At a quick get-together before the holidays, some friends and I went to her house to have dinner. She was so excited that all her kids were coming for the holidays and she was preparing for that.
She was the mother of a military family...they were all in the military...she, herself was a Marine...and both her children are currently serving our country. Her husband was a retired Deputy Chief from our department and had been working as a police mentor in Iraq. She just welcomed into the family a beautiful granddaughter...all this going on in the final stages of cancer. She had been diagnosed with cancer and refused to give into it.
Her eyes sparkled when she showed us pictures of her family. I could see she was tired but so proud. She said she had told her husband it was time to come home...to quit his job and he had done so right away. When she said that, I knew she knew her time was near. Yet, all this time, all the chemo... she looked great and was full of life.

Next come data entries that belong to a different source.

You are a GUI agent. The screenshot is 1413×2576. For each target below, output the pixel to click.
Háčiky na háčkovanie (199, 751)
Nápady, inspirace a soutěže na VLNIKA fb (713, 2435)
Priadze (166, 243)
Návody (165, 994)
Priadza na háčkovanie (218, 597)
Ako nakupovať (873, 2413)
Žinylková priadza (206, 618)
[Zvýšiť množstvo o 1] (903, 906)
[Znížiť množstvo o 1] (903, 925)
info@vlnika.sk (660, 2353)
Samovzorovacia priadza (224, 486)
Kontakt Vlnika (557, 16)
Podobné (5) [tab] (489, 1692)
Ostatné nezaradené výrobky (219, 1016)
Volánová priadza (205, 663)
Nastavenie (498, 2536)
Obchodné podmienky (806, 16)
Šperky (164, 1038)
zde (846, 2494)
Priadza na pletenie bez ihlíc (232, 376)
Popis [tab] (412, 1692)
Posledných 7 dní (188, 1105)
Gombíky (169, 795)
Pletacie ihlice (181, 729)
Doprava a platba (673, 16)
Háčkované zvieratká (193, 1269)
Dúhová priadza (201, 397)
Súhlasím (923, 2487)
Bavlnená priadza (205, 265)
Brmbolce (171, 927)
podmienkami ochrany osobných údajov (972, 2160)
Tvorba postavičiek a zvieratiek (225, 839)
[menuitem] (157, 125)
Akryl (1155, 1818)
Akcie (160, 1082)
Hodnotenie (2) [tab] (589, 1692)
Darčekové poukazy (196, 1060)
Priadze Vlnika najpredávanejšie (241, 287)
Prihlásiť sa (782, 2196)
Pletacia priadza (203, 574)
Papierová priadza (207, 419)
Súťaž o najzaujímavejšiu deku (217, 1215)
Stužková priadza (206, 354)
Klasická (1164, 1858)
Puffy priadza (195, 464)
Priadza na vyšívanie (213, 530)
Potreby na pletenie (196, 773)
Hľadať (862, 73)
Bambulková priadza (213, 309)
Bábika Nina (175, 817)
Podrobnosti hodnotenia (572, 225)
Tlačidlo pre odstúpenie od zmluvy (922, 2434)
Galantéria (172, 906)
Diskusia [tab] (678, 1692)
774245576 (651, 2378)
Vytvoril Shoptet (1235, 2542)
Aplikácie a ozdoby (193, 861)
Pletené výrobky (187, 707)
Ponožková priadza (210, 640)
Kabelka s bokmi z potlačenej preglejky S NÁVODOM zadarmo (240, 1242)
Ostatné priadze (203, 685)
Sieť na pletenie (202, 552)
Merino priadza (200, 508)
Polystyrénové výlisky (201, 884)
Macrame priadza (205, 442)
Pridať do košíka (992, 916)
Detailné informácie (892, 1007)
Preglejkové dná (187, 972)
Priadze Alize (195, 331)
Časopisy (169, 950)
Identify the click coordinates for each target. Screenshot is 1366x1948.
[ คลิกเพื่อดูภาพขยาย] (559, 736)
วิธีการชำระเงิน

She fought long and hard and was so strong. We all admired that. She came to work in the office to help out with projects. She was always a very hard worker and plodding along on a new project after chemo was not uncommon. She was always very stoic right after chemo...oh, it was just another treatment. She showed those "young boys" what tough was all about.
In the early morning hours today, a medical call came across the radio. It was her call. I didn't know what was going on until I looked at the computer screen. Officers were already en route and by the time we were done with a traffic stop, I could hear the ambulance approaching the hospital on the return trip. I knew by the words in the call, her fight was over.
I went to the hospital and other officers were present. The hospital staff were stern and serious and looked down, not wanting to look at us with our tears streaming down our faces. They whizzed by the officers with tears guarding the room.
After an honor guard was set up, I thought about her as a person. She could not have been more honorable. She never said an unkind word. She never whined or complained. If she did, it was not in public, and no one knew about it. I could go on and on about all her achievements in life because she was amazing. She was a community pillar both before, during, and after her career as a police officer.
She always wanted to be a police officer and finally saw that dream at the age of 49. It was an honor to be her friend even if I only really knew her for a few years. I will always remember what she stood for and what a fine example she set. Most of all, I will remember that she was always kind and good.